Please count the lines below that contain the word "profile", and reply with that number alone.

[Stored records]
......
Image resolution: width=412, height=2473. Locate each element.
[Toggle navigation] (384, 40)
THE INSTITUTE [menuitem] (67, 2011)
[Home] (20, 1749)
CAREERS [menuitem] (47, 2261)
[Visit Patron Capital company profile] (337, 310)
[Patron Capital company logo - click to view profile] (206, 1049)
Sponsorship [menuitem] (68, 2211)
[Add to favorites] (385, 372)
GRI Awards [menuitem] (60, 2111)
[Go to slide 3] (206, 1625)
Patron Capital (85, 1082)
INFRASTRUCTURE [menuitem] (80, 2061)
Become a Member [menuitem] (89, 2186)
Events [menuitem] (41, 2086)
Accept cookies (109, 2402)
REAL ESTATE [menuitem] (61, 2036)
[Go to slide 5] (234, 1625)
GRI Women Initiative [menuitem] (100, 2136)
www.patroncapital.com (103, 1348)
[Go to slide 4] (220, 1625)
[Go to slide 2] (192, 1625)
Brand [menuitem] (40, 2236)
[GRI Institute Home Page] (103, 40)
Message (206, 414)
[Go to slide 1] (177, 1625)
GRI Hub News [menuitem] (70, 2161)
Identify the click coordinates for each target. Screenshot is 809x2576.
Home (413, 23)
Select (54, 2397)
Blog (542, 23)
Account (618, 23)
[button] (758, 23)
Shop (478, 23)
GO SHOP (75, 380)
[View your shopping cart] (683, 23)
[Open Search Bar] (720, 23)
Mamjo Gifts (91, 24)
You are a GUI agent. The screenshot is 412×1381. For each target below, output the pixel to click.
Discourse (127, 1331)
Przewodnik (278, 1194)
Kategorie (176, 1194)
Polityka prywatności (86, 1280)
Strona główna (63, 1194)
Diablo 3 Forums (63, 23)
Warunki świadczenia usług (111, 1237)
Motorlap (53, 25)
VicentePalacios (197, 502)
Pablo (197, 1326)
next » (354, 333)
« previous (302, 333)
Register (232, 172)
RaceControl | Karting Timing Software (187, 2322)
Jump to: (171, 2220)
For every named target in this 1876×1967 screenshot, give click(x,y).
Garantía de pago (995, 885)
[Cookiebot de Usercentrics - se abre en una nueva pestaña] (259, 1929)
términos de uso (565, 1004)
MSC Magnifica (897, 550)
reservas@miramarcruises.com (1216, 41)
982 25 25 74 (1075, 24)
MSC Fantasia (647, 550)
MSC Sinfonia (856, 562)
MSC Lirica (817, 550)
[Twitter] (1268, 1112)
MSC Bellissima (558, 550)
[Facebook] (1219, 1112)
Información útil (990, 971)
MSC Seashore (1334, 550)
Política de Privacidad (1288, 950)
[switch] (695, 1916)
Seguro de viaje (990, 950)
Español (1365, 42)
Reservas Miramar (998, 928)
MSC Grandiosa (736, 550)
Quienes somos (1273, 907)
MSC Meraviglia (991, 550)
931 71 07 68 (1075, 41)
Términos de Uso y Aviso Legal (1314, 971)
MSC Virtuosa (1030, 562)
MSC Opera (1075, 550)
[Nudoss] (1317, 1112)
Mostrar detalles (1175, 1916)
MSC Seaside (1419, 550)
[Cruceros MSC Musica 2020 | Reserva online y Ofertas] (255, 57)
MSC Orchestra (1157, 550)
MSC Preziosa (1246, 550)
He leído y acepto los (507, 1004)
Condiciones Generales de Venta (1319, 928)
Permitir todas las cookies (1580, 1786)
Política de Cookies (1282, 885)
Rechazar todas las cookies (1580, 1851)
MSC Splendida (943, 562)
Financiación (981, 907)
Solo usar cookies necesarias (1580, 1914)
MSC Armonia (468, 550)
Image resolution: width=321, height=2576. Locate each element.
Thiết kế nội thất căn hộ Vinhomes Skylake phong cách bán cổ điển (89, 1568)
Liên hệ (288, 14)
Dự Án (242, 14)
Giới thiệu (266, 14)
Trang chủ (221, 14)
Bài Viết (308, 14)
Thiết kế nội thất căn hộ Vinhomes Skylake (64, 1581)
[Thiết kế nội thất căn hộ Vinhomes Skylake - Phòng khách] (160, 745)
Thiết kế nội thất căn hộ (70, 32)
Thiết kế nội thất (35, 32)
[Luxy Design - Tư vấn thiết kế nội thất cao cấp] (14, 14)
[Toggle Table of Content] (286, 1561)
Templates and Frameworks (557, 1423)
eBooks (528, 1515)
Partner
......
_TASK OUTPUT:_ 2